■ **Exercise brief**: Please return only the lines from the one with "Task: Expand Details" through the final line of the data, unchanged, with pictures omitted.

■ **Supplied material**:
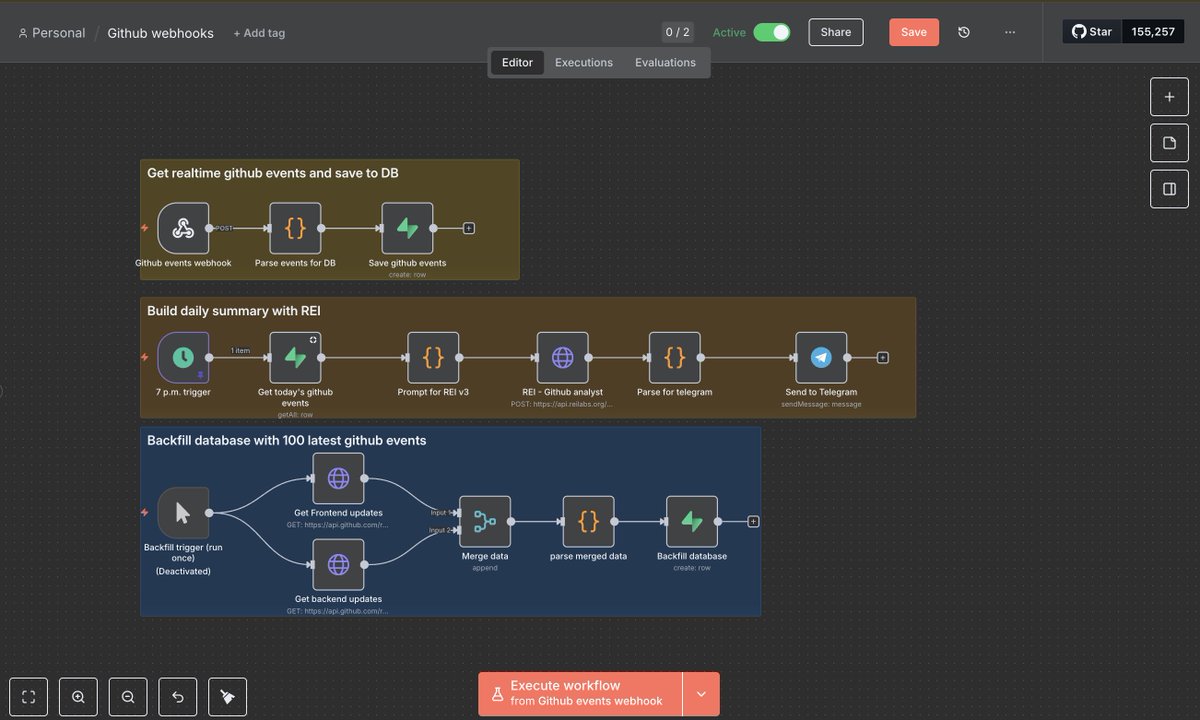
Task: Open workflow version history
Action: pyautogui.click(x=963, y=32)
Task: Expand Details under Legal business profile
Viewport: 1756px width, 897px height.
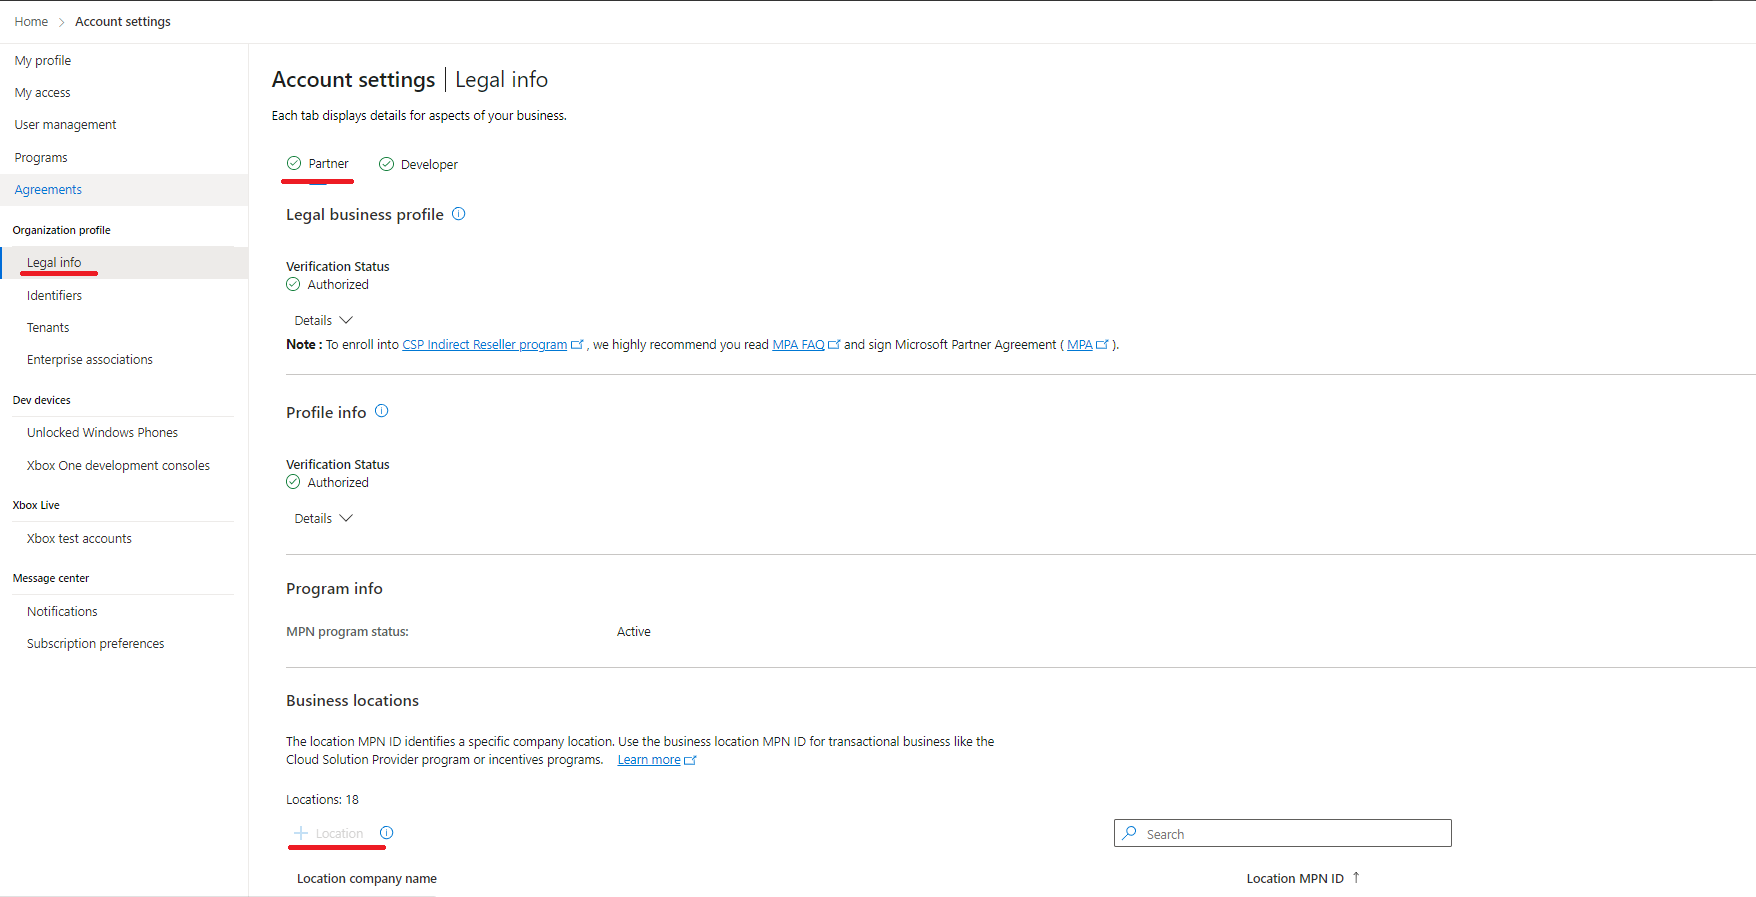Action: click(323, 321)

■ **Output for this task**:
Task: Expand Details under Legal business profile
Viewport: 1756px width, 897px height.
Action: click(323, 321)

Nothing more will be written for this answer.